Task statement: In the text on knee and hip replacement, which two bones make up the hip?
===== Selected passage
Osteoarthritis of the Knee:

When the ends of the knee bones, the femur, and tibia, which form a joint, get damaged due to cartilage wearing out, the knee experiences intense pain because the bones begin to rub against one another — this loss of cushioning leads to joint inflammation or osteoarthritis.

It leads to severe mobility issues, and the person cannot do activities such as walking, climbing stairs, bending, sitting, or straightening up.

Osteoarthritis is caused by age, joint wear and tear, or changes in the knee tissue. Injuries can also damage cartilage.

Symptoms of osteoarthritis of the knee:

  • Pain when walking or sitting. Joint stiffness after a period of rest.
  • Limited joint movement.
  • Knee deformity: knee bows outwards or towards the bowing in or out of the knee.

How do I know I Need a Replacement?

You have chronic knee pain, which is not improving with medicines and physiotherapy. You cannot move freely, climb, or get into or out of cars and do everyday movements, and your knees look swollen or are changing shape; you need to consult an orthopedic specialist.

The orthopedic surgeon will devise the right approach depending on your age, knee anatomy, and health.

Knee Replacement Surgery

The first thing to understand about knee replacement is your knee will not be entirely removed to be replaced by an artificial knee; only the worn-out bone surfaces and cartilage are replaced. 

There are two kinds of knee replacement surgeries: 

  • Total Knee Replacement (TKR): The worn-out cartilage and bone surface are removed, and metal surfaces are placed with special bone cement. If required, the kneecap or patella is cut to fit the new surface contour, and a metal buffer is inserted between the metal parts to keep out friction. All measurements are exact to the nth degree to ensure a perfect fit for the knee.
  • Partial Knee Replacement: For damage in one hip.

Hip Replacement Surgery

Anatomy of the Hip

The hip connects the legs to the body’s trunk. The hip has two bones: the pelvis (ilium, ischium, and pubis) and the femur or thigh bone. The head of the femur forms the hip joint in the socket or acetabulum. So, the hip is a ball-and-socket joint.

It has ligaments connecting bone to bone, tendons connecting bone to muscles, and bands of muscle and cartilage.

What is Hip Replacement?

When the hip bones and cartilage wear out due to hip arthritis or suffer severe injury or accident that severely impairs mobility, or the hip has a fracture that won’t heal, hip replacement surgery is usually recommended. The procedure involves replacing worn-out portions of the hip joint bones and cartilage to restore mobility and movement.
==========
===== Data provided
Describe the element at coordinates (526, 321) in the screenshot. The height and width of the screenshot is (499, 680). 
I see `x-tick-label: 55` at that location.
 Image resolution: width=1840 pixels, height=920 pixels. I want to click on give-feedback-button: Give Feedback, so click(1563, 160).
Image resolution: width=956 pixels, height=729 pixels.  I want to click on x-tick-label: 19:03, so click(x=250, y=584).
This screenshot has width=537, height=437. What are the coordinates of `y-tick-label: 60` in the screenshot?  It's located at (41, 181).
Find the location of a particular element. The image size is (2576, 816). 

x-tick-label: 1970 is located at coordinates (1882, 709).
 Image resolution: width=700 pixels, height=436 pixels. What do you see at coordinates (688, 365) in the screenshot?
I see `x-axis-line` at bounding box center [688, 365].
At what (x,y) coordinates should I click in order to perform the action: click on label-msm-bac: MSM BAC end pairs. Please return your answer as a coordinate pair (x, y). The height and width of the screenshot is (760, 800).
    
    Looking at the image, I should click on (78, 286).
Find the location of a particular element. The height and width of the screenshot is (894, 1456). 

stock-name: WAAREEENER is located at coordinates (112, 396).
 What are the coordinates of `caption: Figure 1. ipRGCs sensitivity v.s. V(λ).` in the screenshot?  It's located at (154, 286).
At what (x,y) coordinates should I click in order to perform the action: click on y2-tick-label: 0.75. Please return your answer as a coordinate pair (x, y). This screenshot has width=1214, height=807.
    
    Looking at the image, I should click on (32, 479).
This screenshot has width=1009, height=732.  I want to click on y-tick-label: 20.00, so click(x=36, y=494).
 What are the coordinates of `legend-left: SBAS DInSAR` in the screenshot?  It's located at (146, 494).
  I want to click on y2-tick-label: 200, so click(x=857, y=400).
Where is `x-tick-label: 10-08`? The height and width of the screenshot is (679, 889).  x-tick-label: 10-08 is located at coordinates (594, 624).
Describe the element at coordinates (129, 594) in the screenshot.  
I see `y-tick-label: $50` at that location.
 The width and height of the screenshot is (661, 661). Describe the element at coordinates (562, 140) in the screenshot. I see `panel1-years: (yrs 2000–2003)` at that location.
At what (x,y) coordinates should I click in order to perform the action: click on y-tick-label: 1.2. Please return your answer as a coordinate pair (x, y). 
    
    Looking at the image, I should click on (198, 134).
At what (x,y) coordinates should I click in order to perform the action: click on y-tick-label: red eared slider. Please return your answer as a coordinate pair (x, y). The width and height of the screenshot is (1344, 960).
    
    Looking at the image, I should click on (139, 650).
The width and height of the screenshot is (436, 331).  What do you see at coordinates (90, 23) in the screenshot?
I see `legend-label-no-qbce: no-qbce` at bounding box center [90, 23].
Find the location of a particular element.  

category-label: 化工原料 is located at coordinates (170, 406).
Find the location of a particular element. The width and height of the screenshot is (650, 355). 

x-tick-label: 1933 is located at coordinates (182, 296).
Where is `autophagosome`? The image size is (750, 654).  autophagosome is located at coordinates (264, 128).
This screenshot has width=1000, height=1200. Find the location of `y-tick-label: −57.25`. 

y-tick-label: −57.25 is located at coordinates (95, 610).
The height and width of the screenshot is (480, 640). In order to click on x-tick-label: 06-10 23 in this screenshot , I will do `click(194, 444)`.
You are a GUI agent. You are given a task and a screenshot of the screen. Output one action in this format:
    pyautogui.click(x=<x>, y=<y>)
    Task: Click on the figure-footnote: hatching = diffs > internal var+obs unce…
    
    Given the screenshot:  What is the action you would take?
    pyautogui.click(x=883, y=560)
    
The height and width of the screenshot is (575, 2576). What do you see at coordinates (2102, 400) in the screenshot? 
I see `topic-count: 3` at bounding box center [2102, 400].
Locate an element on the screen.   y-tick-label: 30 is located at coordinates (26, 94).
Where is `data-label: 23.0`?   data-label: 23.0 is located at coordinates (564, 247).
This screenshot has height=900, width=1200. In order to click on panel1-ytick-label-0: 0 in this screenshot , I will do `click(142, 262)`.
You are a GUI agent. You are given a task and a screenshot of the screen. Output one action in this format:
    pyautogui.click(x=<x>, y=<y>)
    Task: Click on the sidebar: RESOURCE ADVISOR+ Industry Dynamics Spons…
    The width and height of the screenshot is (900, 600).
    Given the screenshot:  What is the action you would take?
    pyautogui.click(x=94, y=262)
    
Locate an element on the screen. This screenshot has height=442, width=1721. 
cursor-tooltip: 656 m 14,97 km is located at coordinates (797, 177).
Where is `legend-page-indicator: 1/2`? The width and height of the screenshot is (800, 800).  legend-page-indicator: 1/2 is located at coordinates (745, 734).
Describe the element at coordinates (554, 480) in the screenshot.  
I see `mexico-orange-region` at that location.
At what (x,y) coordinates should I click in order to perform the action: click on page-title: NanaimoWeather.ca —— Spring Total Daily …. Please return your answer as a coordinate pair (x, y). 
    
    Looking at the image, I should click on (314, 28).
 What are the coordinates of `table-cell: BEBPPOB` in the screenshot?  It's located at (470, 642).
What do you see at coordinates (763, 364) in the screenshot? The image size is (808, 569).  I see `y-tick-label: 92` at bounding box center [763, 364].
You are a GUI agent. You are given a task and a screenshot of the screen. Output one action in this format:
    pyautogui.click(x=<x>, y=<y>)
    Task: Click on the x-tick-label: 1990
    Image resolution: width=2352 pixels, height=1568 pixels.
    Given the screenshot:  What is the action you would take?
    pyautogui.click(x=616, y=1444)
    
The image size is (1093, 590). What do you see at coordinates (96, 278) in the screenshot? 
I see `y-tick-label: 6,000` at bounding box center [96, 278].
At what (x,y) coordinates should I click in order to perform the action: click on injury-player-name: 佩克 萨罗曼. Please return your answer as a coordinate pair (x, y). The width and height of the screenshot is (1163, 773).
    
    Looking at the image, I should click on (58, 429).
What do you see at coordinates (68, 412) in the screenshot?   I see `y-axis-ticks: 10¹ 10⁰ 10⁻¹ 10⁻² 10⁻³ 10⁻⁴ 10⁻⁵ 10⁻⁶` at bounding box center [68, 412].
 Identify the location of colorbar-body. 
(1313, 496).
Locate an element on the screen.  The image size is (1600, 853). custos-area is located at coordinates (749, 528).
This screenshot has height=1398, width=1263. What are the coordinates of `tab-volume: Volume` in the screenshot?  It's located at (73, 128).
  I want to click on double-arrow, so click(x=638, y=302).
==========
Output below: The pelvis (ilium, ischium, and pubis) and the femur, or thigh bone.